By the time his name was mentioned at a rally for Jeremy Corbyn last night, it was greeted with a wave of boos from thousands of supporters of the Labour leader. Khan, who just months ago achieved the party's biggest electoral success in over a decade, is now treated as a traitor and pariah. His name is as welcome to the ears of Corbyn's supporters as that of David Cameron or Margaret Thatcher.

For anyone on the outside of the party it is difficult to comprehend how Labour has got itself into this position. How can it be that a party which until relatively recently appeared determined to get back into government, can now treat their most electorally successful senior member in such a way?

But when you look at Corbyn's continued popularity among party members, it suddenly becomes far less remarkable. The key thing to understand is that for many of the hundreds of thousands of new Labour members, being electorally successful is not their main concern. Corbyn is not popular among Labour members because they believe he is likely to win an election, but because he is "principled" and sticks to his views regardless of whether they are popular. For these people, electability may be desirable but it is not their priority.
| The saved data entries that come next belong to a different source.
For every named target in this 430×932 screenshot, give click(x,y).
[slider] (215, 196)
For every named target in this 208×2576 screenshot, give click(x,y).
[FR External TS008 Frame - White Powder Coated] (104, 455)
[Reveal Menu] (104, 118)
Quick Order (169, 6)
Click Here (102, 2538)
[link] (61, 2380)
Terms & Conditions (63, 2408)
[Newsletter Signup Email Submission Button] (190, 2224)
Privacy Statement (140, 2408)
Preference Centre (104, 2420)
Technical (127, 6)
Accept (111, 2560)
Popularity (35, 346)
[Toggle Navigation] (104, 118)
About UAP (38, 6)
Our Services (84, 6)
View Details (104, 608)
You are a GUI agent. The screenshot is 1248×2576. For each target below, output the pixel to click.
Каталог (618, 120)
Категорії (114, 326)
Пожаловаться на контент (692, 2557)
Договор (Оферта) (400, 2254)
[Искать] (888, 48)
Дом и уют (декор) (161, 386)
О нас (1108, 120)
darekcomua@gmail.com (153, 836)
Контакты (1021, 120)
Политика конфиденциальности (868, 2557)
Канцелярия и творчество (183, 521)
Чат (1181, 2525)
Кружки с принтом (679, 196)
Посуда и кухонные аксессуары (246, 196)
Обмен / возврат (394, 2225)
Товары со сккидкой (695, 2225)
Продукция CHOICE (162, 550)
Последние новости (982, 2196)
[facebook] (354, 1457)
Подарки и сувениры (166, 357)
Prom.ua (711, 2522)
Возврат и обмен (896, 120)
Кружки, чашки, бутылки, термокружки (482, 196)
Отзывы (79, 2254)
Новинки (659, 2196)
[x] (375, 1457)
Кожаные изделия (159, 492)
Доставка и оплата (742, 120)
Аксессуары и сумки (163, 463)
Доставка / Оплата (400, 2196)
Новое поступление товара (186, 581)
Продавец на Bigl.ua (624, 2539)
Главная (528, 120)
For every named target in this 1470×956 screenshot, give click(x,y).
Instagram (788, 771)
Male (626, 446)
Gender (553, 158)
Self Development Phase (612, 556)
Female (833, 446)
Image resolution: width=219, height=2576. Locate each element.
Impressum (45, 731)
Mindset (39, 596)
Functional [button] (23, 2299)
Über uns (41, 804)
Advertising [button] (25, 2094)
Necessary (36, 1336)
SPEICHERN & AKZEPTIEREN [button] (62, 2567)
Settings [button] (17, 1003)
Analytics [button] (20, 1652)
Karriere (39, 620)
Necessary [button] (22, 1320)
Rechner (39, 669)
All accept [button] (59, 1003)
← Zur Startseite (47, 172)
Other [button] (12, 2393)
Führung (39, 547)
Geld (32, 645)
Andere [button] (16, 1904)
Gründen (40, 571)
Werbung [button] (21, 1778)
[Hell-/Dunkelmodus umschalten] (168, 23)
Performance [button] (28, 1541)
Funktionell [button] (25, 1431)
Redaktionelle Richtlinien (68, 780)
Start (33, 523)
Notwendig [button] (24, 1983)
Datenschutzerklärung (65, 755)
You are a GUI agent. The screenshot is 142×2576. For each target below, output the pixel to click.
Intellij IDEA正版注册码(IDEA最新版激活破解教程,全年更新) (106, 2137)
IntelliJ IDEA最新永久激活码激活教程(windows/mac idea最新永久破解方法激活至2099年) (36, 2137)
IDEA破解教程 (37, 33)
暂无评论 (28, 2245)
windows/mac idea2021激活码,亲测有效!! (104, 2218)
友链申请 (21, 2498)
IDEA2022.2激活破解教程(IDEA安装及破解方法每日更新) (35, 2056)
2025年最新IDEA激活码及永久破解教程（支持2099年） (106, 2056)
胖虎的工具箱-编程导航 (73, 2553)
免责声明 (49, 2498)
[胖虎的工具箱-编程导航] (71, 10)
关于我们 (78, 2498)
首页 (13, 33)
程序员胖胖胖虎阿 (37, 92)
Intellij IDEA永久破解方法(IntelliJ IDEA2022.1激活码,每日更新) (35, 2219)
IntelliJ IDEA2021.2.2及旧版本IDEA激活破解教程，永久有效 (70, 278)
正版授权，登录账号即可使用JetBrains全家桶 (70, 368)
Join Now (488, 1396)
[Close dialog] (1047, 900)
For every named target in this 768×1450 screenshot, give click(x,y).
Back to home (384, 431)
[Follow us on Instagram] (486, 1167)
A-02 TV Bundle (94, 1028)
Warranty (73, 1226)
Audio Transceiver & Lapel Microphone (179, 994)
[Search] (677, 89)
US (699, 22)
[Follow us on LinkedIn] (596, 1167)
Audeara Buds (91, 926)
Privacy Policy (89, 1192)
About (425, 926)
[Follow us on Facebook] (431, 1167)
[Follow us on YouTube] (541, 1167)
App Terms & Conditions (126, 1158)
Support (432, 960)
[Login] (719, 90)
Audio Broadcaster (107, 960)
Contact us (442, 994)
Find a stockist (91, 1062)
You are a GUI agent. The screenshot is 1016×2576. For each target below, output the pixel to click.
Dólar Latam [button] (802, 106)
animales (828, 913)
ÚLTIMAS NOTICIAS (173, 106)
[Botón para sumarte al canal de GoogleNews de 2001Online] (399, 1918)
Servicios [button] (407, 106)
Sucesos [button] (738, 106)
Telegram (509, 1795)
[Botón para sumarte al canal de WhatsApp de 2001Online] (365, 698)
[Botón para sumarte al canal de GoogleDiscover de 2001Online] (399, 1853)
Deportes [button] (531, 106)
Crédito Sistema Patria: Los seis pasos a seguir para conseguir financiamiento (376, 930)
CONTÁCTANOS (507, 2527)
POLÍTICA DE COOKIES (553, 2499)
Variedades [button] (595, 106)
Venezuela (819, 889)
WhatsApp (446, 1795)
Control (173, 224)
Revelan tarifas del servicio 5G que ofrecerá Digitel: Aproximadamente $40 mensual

And for many others in Corbyn's camp, who accuse previous Labour leaders of "selling out to Middle England," electability is in fact undesirable altogether. For these most hardcore Corbyn supporters, the fact that Khan won a major election isn't a mark in his favour. It's a mark of suspicion and betrayal.

Incidentally, there were some attempts over the weekend by Corbyn supporters to claim that Khan's win in London only came because of the Labour leader's popularity in London. Quite how they figured this out is difficult to see given that Corbyn had negative ratings with Londoners in the run up to the election (ratings which have since deteriorated further) whereas Khan remains hugely popular. You might think the fact that Khan spent his entire campaign seeking to distance himself from his leader while the Tories spent their entire campaign trying to link the two men together, might also be a clue as to Corbyn's popularity in the city, but apparently not.

However, with Owen Smith's leadership bid floundering most people within Labour are now turning towards the future after Corbyn is inevitably re-elected.

In his piece at the weekend Khan wrote that the party must reunite:

"No matter who wins the leadership contest, the Labour party must ultimately unite again, oppose this new Tory government and provide a vision to the British public of how a Labour government would improve their lives," he told readers of the Observer.

"Talk of a split or a new party is deeply irresponsible and would make it easier for the Tories to win again," he added.

Yet whether or not Labour members talk of a split seems increasingly irrelevant. The reaction to Khan's endorsement of Smith shows that the split has already happened. The party is now permanently divided between two wings, one of which cares about winning elections and being in government and another which sees those things as being at best a lesser concern, or at worst to be actively avoided.

As long as Corbyn remains leader it seems impossible that these two wings can come back together again. The only question now becomes whether the defeated wing will continue to stick around.